Cold Vengeance - Lincoln Child [133]
And as for herself—she was no fool. She would do nothing whatsoever to endanger herself. The house at 428 East End Avenue gave every impression of being deserted—there were no lights on inside at all. She’d been watching the place all day: nobody had come or gone.
She was not going to step over the line of her promise to Pendergast. She wasn’t going to tangle with drug smugglers. All she would do was get her ass in the house, look around for a couple of minutes, and go. At the first sign of trouble, no matter how small, she’d get the hell out. If she found anything of value, she’d take it to that pumped-up chauffeur Proctor and he could pass it on to Pendergast.
She glanced at her watch: midnight. No point waiting any longer. She folded up the lock picks and tucked them in her knapsack, along with the other gear: a small portable drill with bit-sets for glass, wood, and masonry, a glass cutter, suction cups, a set of wires, wire strippers and tools, dental mirrors and picks, a couple of small LED lights, a stocking for her face in case there were video cameras, gloves, Mace, lock oil, rags, duct tape, and spray paint—and two cell phones, one hidden in her boot.

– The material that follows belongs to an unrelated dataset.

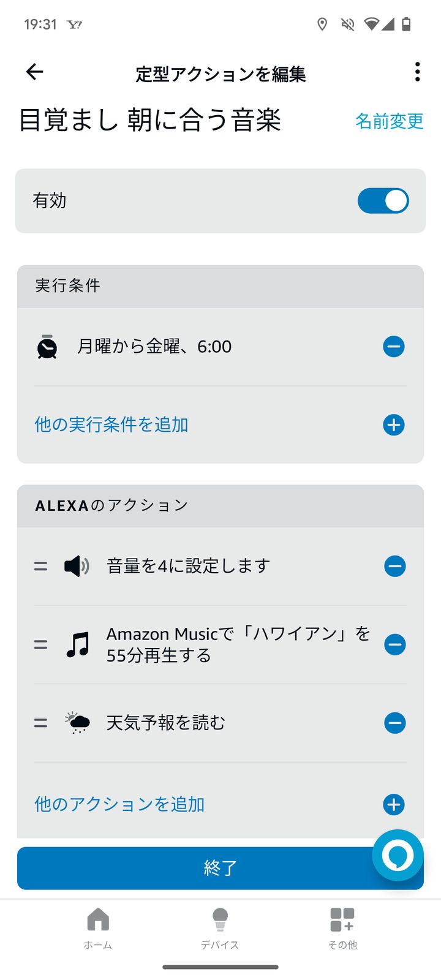Remove the Amazon Music ハワイアン action

(x=394, y=644)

She felt a certain mounting excitement. This was going to be fun. Back in Medicine Creek, she’d often performed break-ins like this—and it was probably a good idea to keep her hand in, not let herself grow stale. She wondered if she was really cut out for a career in law enforcement or if she shouldn’t think about becoming a criminal instead… Then again, many people in law enforcement did have a sort of perverse attraction to criminality. Pendergast, for one.
She exited the kitchen onto the tiny back patio, which was surrounded on all sides by an eight-foot brick wall. The garden was overgrown, and several pieces of cast-iron lawn furniture were arranged around the patio. The lights of the surrounding rear windows cast enough illumination for her to see while sheltering her from prying eyes.
Selecting the darkest section of brick wall abutting 428, she placed a piece of lawn furniture against it, climbed onto it, then pulled herself over the wall and slipped into the backyard of the abandoned house. It was completely overgrown with ailanthus trees and sumac: even more perfect cover. She pulled a rickety old table over to the wall she’d just scaled, then moved ever so slowly through the overgrowth toward the back of the house. Absolutely no lights or signs of activity within.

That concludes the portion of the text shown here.